SOURCE MATERIAL —
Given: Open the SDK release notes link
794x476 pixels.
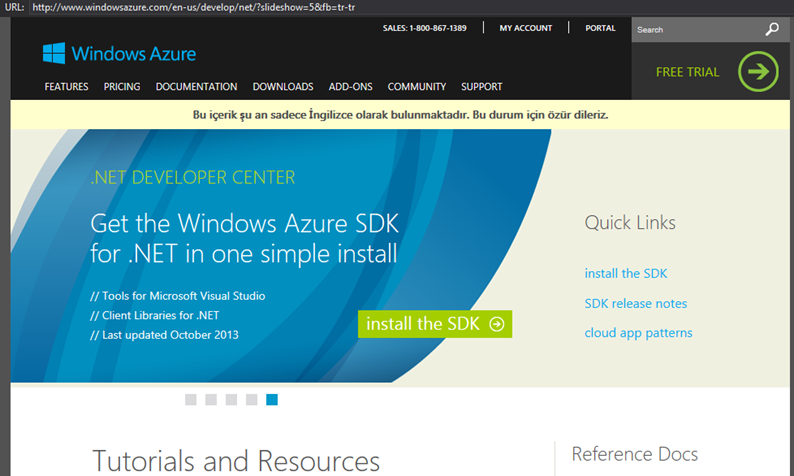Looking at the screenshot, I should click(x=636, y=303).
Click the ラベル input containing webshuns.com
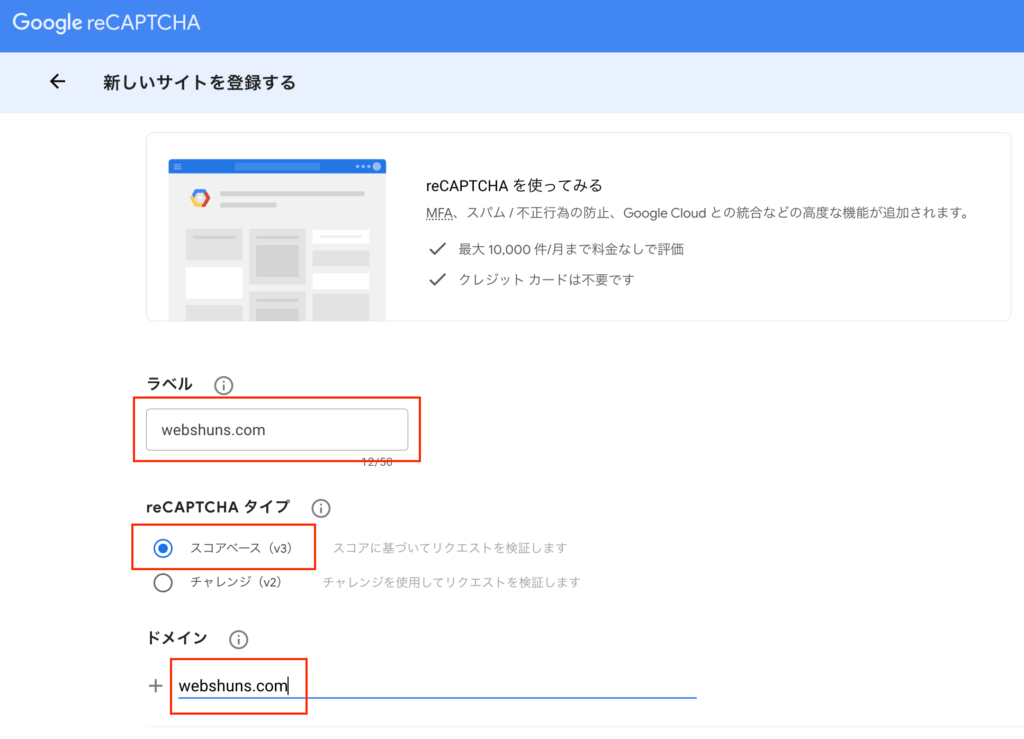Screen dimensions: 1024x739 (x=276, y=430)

---

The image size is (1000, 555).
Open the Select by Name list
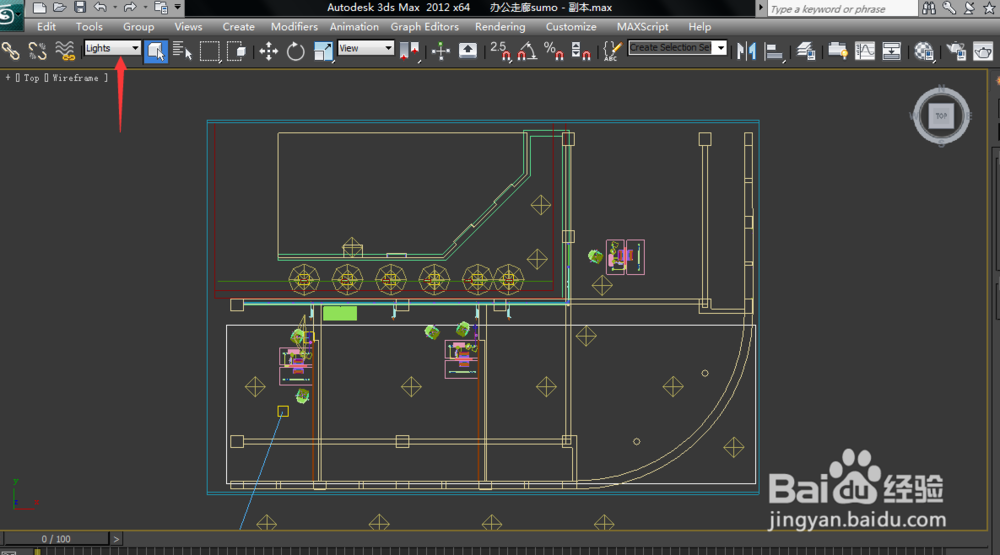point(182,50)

WHAT IS ASKED — Copy the material word for word, beginning with the line containing "Given: Open the SDK release notes link" and continuing through the line containing "Screen dimensions: 1024x739 (x=276, y=430)". Leave the pictures out of your copy.

ANSWER TO THIS PROBLEM —
Given: Open the SDK release notes link
794x476 pixels.
Looking at the screenshot, I should click(x=636, y=303).
Click the ラベル input containing webshuns.com
Screen dimensions: 1024x739 (x=276, y=430)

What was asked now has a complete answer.